Bild: Studierende in Lviv protestieren gegen die geplante Zusammenlegung ihrer …
Luzk taz | Morgens werden die Studierenden der Ukrainischen Katholischen
Universität (UKU) in der [1][westukrainischen Stadt Lwiw] oft von
Kirchenglocken geweckt. Der Dom der heiligen Sophia befindet sich im
Zentrum ihres Campus. In unmittelbarer Nähe liegen Unterrichtsgebäude,
Wohnheim, Sportzentrum, selbst ein Postamt und einen Park gibt es hier.
Alle Standorte sind durch unterirdische Korridore miteinander verbunden –
sehr praktisch in Zeiten des Krieges.
Dieses Glück haben nicht alle ukrainischen Studierenden. Sogar in der
Hauptstadt Kyjiw, die am besten vor russischen Raketen geschützt ist, sind
[2][viele Universitäten wieder zum Onlinestudium übergegangen]. Der Grund
dafür sind oft nicht nur Raketenangriffe, sondern auch das Bemühen,
Energiekosten zu sparen. Zudem fehlen zunehmend auch die Studierenden.
Nach Angaben des ukrainischen Ombudsmanns für Bildung, Sergei Gornatschow,
studiert mittlerweile jede*r Vierte im Ausland. Und auch die Zahl der
Abiturient*innen nimmt ab. Seit Beginn des russischen Überfalls im
Februar 2022 sind bereits mehr als 800.000 Schüler*innen in einem
EU-Staat zur Schule gegangen. Die ukrainische Regierung hat deshalb in
diesem Jahr eine unpopuläre Entscheidung getroffen: Wenn es in kleineren
Städten mehrere Universitäten gibt, werden diese zusammengelegt.
Die Katholische Universität in Lwiw wurde von dieser Maßnahme verschont.
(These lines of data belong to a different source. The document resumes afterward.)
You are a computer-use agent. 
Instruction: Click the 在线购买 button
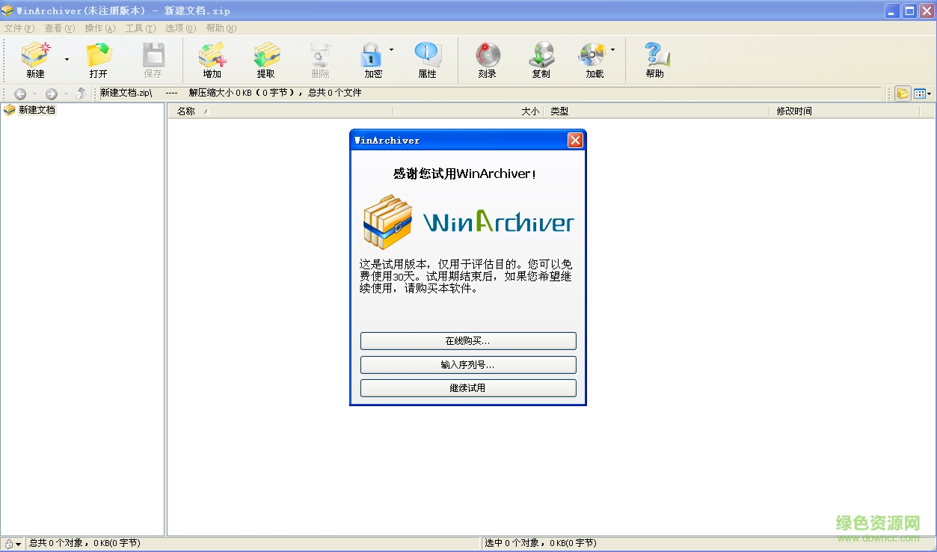tap(467, 340)
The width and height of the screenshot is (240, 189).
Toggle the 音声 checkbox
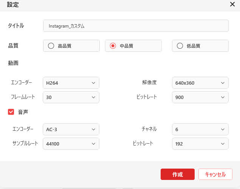11,112
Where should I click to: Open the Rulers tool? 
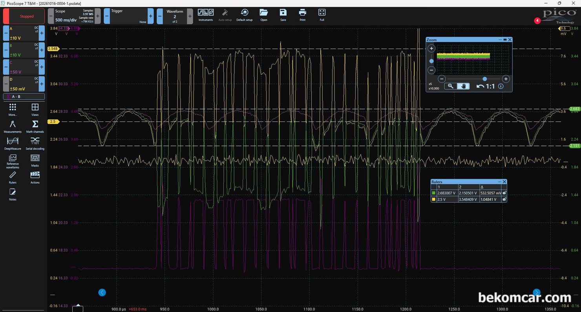click(13, 177)
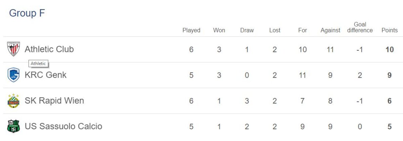Open the US Sassuolo Calcio link
The height and width of the screenshot is (141, 403).
point(63,126)

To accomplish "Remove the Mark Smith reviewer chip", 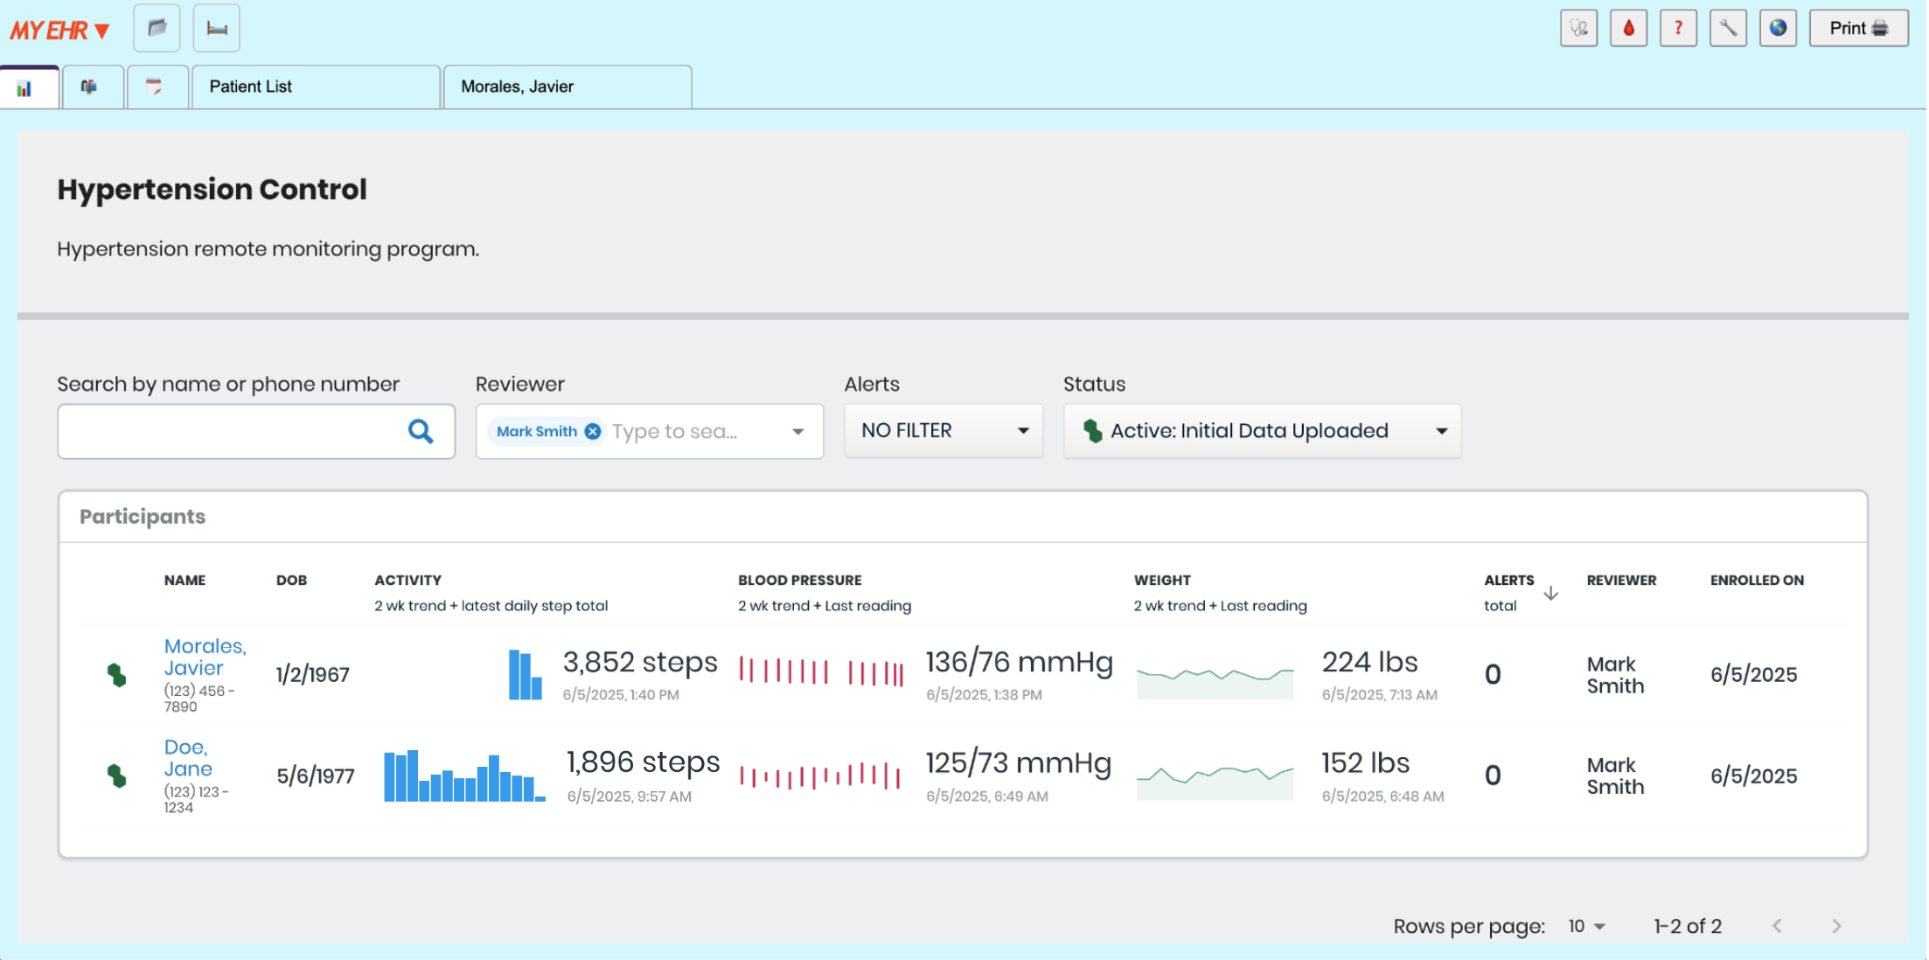I will click(593, 431).
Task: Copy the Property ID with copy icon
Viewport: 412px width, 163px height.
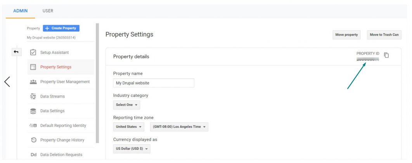Action: coord(386,55)
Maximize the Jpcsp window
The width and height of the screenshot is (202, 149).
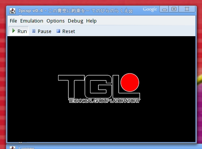(174, 9)
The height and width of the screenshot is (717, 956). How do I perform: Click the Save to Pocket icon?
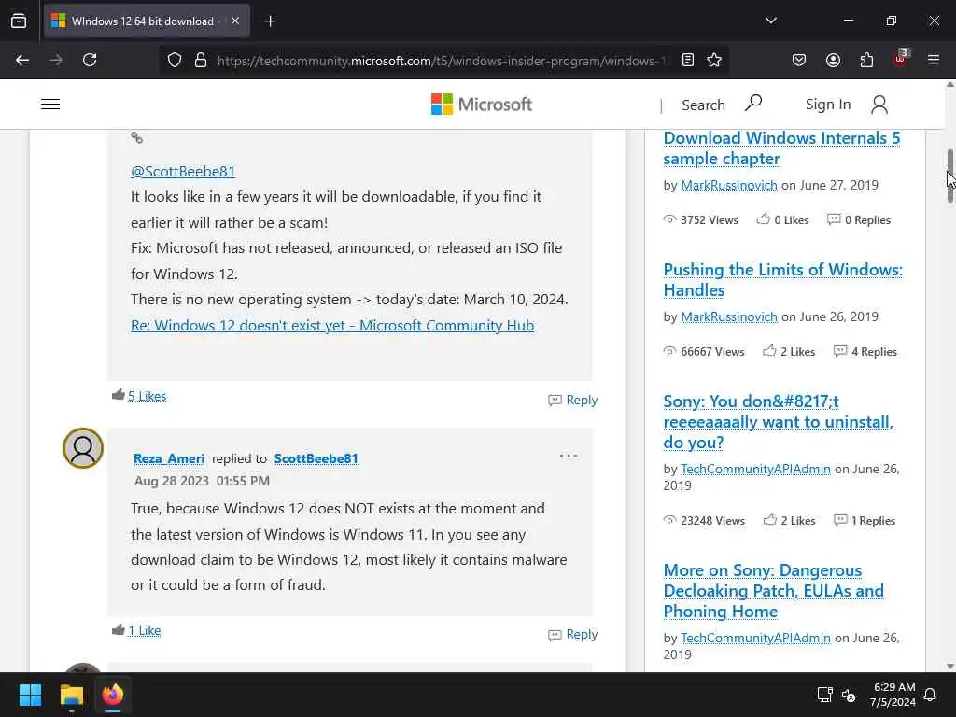point(799,60)
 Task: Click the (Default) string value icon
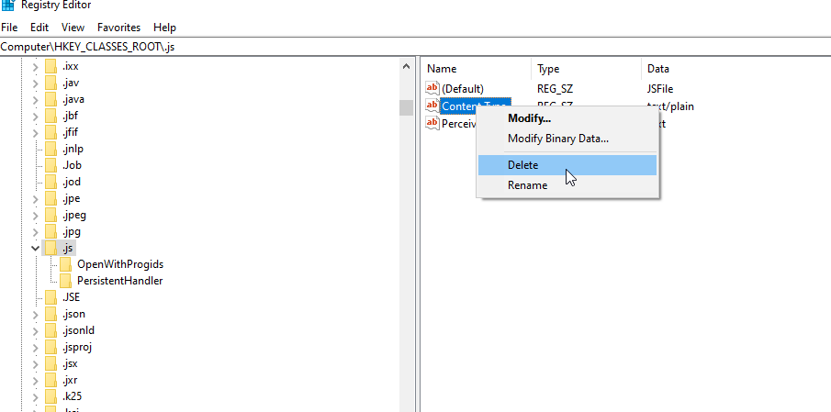[x=433, y=88]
Sie finanziert sich über Mäzene und Studiengebühren und steht heute in
allen Bildungsrankings der Ukraine an der Spitze. Ein Studium an der UKU
ist auch deshalb attraktiv, weil es hier ein großes Gemeinschaftsgefühl
gibt. „Ich habe hier vor 20 Jahren meinen Abschluss gemacht, aber ich gehe
nicht weg, ich stehe der Universität und ihren Menschen nahe“, sagt etwa
der Absolvent Mikhail Salo.
## Studierende engagieren sich ehrenamtlich
Dieses Gemeinschaftsgefühl ist dieser Tage besonders wichtig. Normalerweise
treffen die Studierenden an der UKU neben ihren Vorlesungen
Persönlichkeiten des öffentlichen Lebens oder besuchen ergänzende
Veranstaltungen mit berühmten Wissenschaftler*innen. Seit Beginn des
Angriffskriegs engagieren sich die meisten Studierenden ehrenamtlich.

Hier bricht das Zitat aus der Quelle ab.